══ Record extracts
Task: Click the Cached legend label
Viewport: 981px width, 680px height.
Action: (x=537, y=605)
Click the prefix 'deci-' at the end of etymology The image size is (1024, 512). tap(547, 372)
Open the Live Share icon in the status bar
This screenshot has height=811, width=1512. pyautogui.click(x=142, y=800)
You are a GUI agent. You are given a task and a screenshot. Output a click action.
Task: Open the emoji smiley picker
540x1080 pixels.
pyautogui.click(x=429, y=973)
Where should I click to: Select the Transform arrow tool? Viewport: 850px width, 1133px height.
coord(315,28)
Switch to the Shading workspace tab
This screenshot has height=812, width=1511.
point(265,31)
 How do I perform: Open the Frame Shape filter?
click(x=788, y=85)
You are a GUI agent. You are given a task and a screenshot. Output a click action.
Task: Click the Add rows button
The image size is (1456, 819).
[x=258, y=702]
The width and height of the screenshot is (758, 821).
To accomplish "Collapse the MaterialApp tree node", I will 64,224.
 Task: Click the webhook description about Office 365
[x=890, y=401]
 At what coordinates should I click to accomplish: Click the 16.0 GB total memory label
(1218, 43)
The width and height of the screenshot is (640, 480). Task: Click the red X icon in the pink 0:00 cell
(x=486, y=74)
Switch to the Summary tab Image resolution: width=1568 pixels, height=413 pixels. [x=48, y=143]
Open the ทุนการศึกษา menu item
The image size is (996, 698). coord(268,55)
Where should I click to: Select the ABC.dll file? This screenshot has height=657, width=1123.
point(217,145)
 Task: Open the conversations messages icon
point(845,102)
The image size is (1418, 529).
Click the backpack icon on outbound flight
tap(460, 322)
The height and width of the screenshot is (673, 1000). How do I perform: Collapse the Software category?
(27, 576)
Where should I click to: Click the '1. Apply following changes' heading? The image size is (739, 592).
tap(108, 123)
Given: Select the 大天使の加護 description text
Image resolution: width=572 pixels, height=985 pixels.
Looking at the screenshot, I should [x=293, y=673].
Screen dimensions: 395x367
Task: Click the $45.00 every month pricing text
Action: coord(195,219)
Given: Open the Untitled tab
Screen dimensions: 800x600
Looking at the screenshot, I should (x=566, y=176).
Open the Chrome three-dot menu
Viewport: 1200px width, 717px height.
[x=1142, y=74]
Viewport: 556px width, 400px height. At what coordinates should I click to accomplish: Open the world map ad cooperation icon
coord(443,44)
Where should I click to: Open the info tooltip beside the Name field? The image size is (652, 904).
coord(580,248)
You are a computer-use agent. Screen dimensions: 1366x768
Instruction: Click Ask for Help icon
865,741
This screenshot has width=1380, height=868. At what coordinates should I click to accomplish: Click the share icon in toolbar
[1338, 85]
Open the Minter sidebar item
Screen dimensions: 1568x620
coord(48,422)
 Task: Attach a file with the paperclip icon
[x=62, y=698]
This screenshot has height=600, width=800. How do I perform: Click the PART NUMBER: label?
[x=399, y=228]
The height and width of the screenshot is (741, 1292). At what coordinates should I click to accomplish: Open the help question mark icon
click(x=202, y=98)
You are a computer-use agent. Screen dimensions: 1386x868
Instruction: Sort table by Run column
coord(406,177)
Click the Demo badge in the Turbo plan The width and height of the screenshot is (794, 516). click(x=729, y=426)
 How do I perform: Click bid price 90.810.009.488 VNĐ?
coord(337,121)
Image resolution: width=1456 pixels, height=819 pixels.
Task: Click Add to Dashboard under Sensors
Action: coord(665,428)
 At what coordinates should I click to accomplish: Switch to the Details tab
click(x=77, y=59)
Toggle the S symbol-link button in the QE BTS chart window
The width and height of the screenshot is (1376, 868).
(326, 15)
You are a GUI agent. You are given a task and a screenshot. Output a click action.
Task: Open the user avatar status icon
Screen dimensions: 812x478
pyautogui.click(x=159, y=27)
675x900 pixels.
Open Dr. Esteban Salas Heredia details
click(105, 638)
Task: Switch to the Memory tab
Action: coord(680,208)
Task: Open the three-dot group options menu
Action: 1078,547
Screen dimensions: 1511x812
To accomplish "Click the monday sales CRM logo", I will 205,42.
════
• _Do this_
Rewrite the records from the line that contains "At what coordinates should I click to accomplish: Click the 16.0" through the line that contains "tap(460, 322)" as a numbered list, leaving out any blank lines.

• _Full output_
1.  At what coordinates should I click to accomplish: Click the 16.0 GB total memory label
2. (1218, 43)
3. The width and height of the screenshot is (640, 480). Task: Click the red X icon in the pink 0:00 cell
4. (x=486, y=74)
5. Switch to the Summary tab Image resolution: width=1568 pixels, height=413 pixels. [x=48, y=143]
6. Open the ทุนการศึกษา menu item
7. The image size is (996, 698). coord(268,55)
8. Where should I click to: Select the ABC.dll file? This screenshot has height=657, width=1123.
9. point(217,145)
10.  Task: Open the conversations messages icon
11. point(845,102)
12. The image size is (1418, 529).
13. Click the backpack icon on outbound flight
14. tap(460, 322)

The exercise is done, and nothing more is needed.